──────── PAGE TEXT ────────

Top K words in a document

Ref: http://stackoverflow.com/questions/185697/the-most-efficient-way-to-find-top-k-frequent-words-in-a-big-word-sequence

  1. Basic solution

    a. use a Hash table to record all words' frequency while traverse the whole word sequence. In this phase, the key is "word" and the value is "word-frequency". This takes O(n) time.

    b. sort the (word, word-frequency) pair; and the key is "word-frequency". This takes O(n*lg(n)) time with normal sorting algorithm.

    c. After sorting, we just take the first K words. This takes O(K) time.

    the total time is O(n+nlg(n)+K)

  2. use heap instead of complete sort

    b'. build a heap of (word, word-frequency) pair with "word-frequency" as key. It takes O(n) time to build a heap;

    c' extract top K words from the heap. Each extraction is O(lg(n)). So, total time is O(k*lg(n)).

    To summarize, this solution cost time O(n+k*lg(n)).

──────── DATASET SECTION ────────

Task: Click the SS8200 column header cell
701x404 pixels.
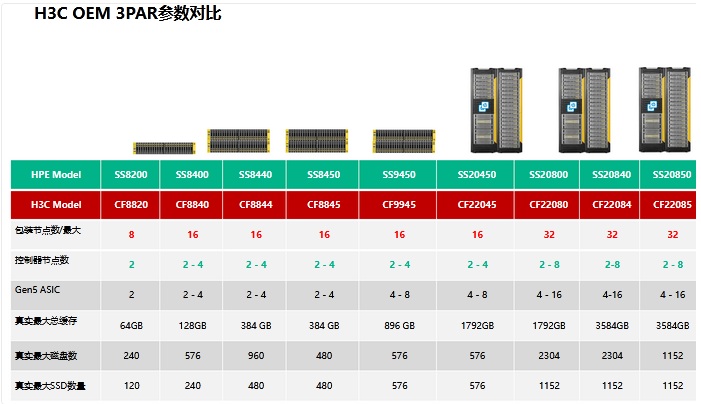Action: 130,174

────────

PROBLEM DESCRIPTION:
Quote the whole top K words text word for word.

EXPECTED ANSWER:
Top K words in a document

Ref: http://stackoverflow.com/questions/185697/the-most-efficient-way-to-find-top-k-frequent-words-in-a-big-word-sequence

  1. Basic solution

    a. use a Hash table to record all words' frequency while traverse the whole word sequence. In this phase, the key is "word" and the value is "word-frequency". This takes O(n) time.

    b. sort the (word, word-frequency) pair; and the key is "word-frequency". This takes O(n*lg(n)) time with normal sorting algorithm.

    c. After sorting, we just take the first K words. This takes O(K) time.

    the total time is O(n+nlg(n)+K)

  2. use heap instead of complete sort

    b'. build a heap of (word, word-frequency) pair with "word-frequency" as key. It takes O(n) time to build a heap;

    c' extract top K words from the heap. Each extraction is O(lg(n)). So, total time is O(k*lg(n)).

    To summarize, this solution cost time O(n+k*lg(n)).